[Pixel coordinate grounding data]
..........
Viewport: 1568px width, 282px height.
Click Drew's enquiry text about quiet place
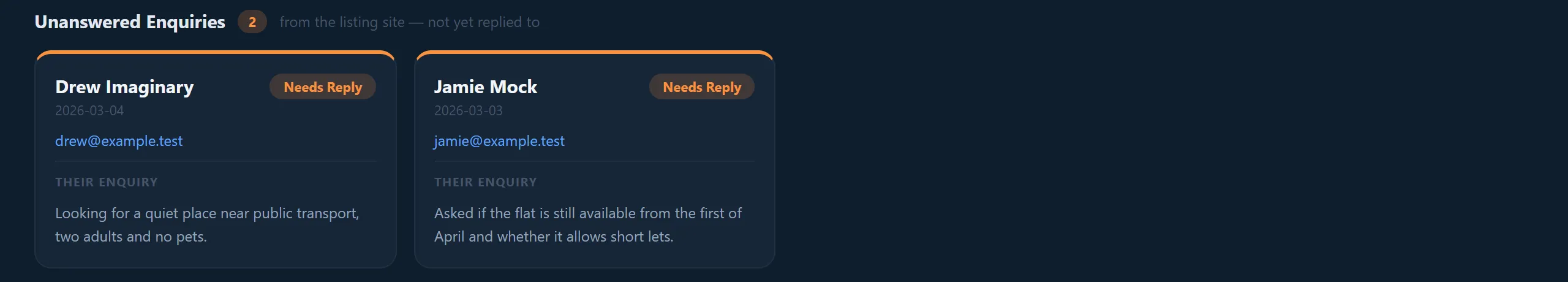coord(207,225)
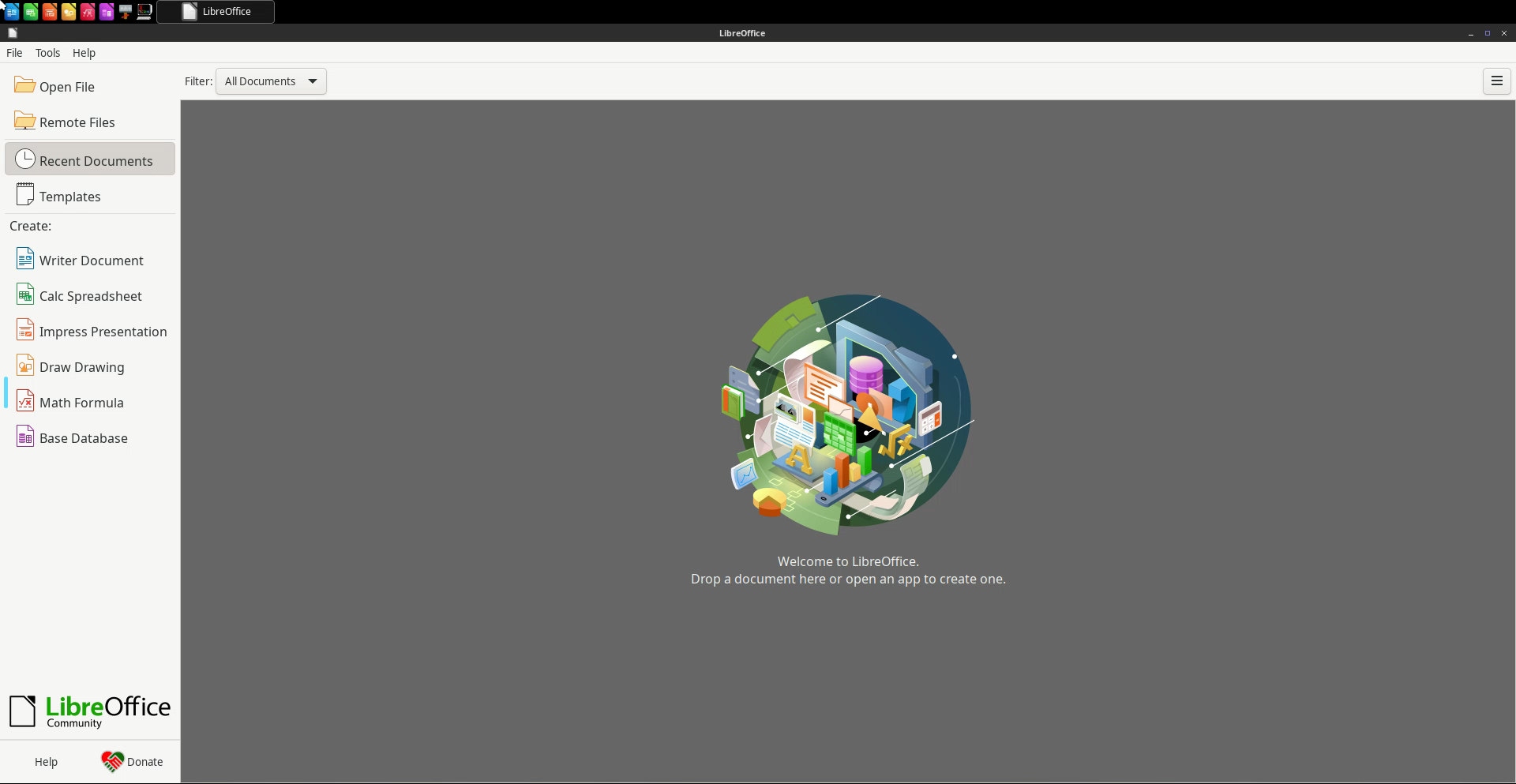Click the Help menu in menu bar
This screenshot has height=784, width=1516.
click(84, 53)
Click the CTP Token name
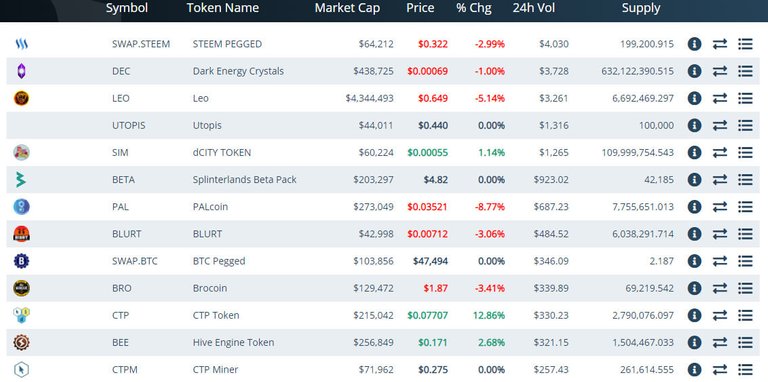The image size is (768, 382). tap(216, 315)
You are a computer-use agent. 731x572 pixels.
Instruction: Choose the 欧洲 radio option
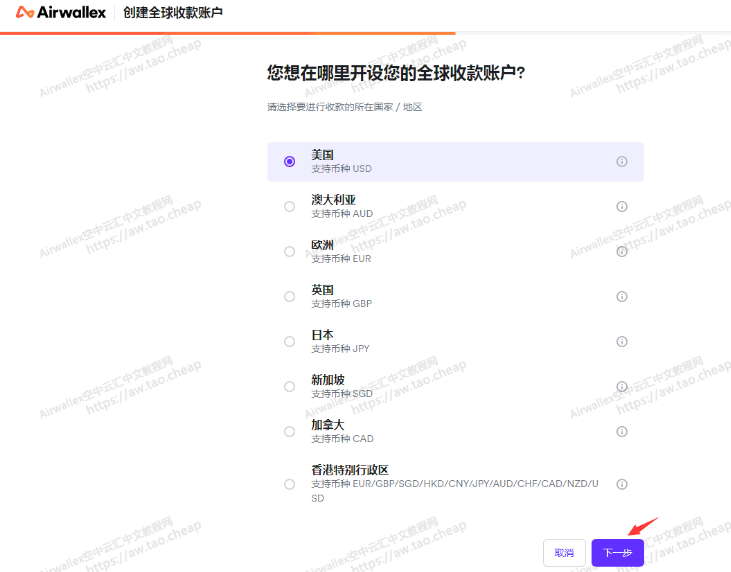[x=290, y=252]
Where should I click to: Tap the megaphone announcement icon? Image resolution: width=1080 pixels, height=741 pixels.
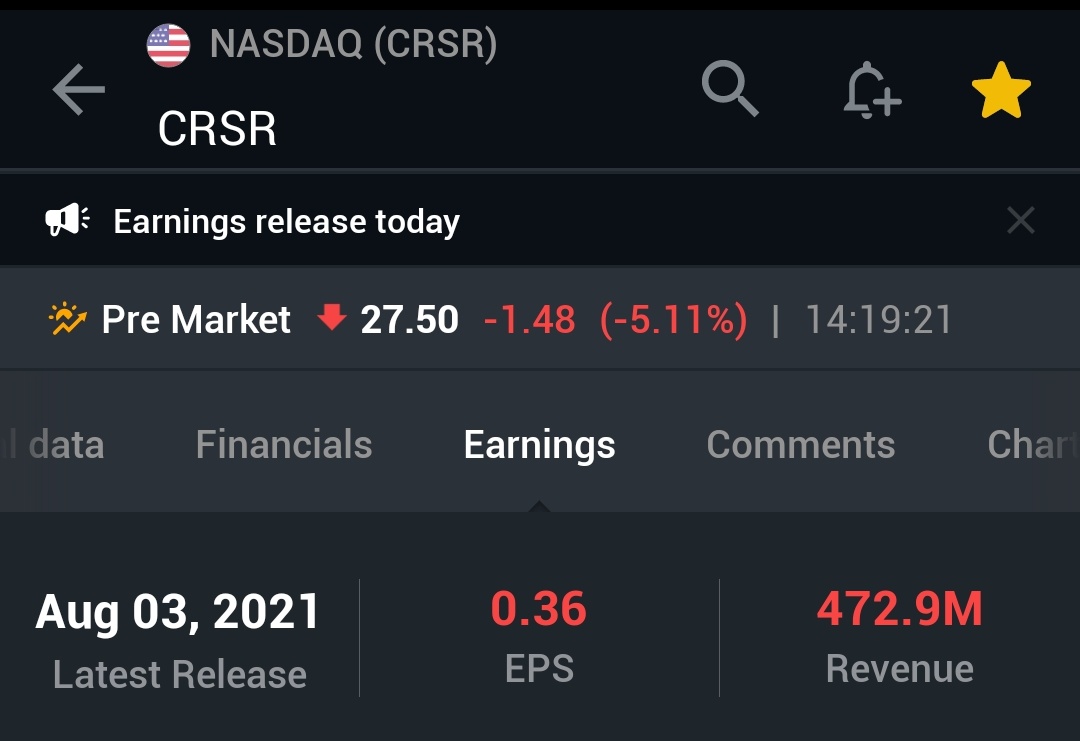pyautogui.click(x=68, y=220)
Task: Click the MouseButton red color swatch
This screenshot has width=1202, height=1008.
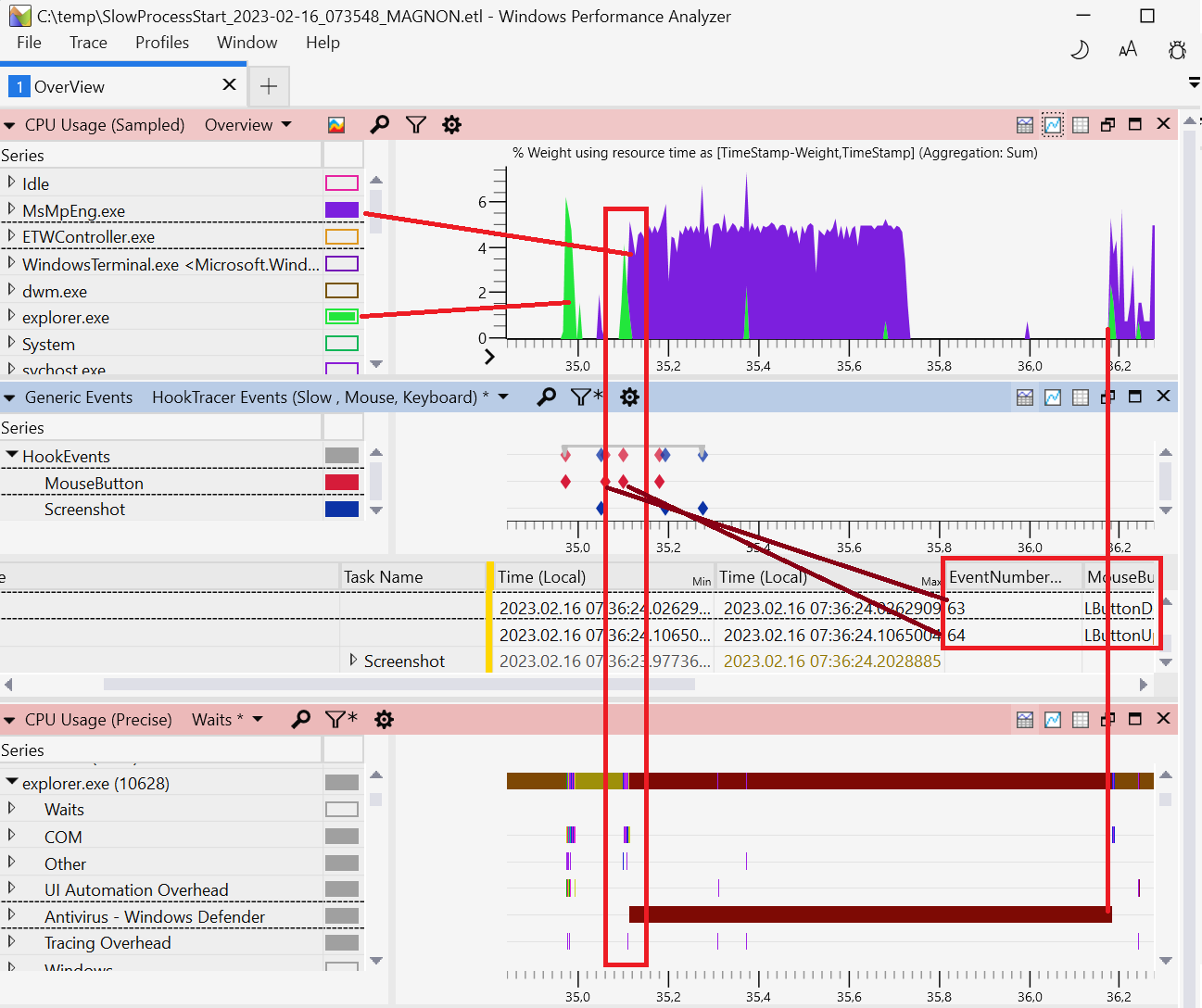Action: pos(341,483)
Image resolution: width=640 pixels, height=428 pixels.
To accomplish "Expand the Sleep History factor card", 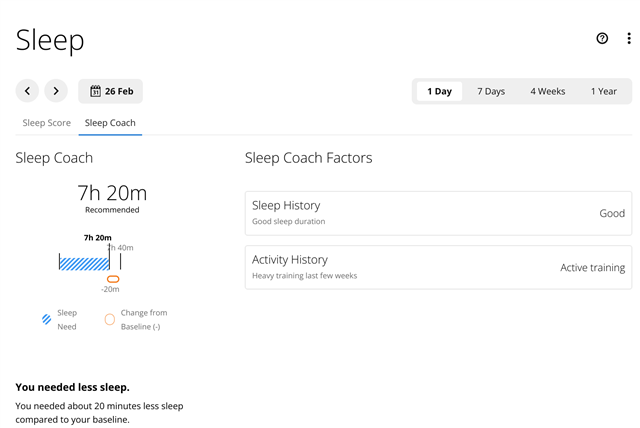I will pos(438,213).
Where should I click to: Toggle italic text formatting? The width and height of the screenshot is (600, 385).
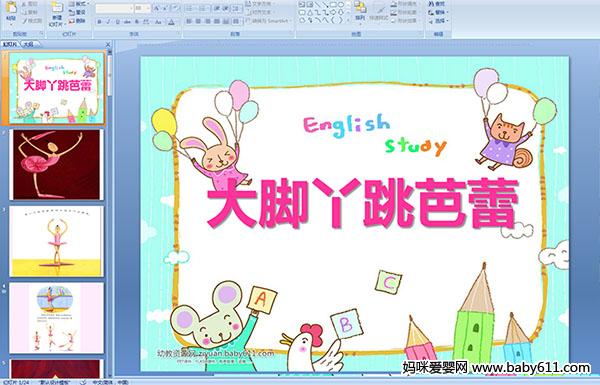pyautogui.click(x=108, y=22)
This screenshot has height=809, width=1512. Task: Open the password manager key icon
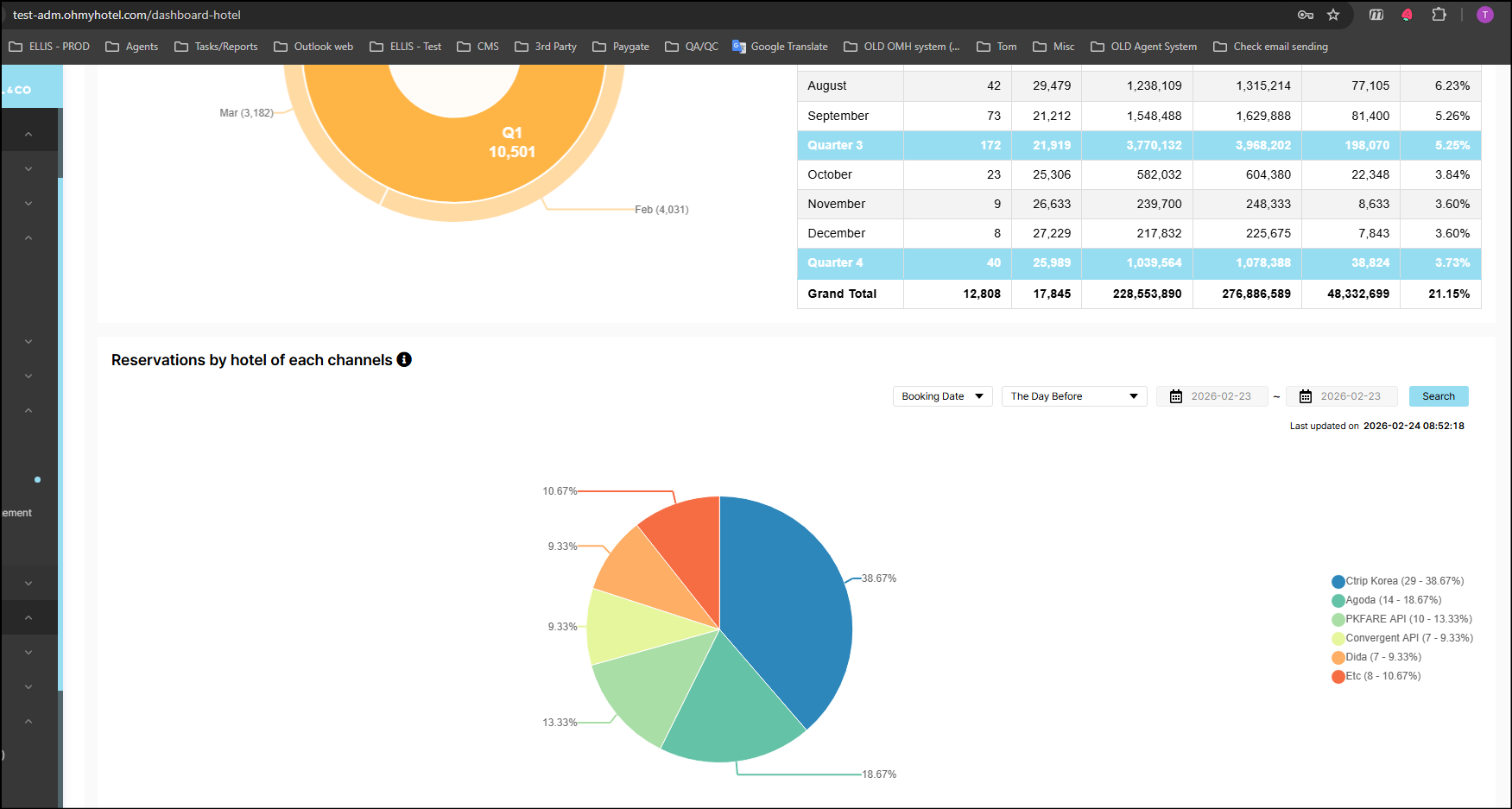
..........
-- YOUR GOAL --
A bare number is the expected answer: the tally of lines in the records above holding "Task".

-- COMPLETED EXERCISE --
2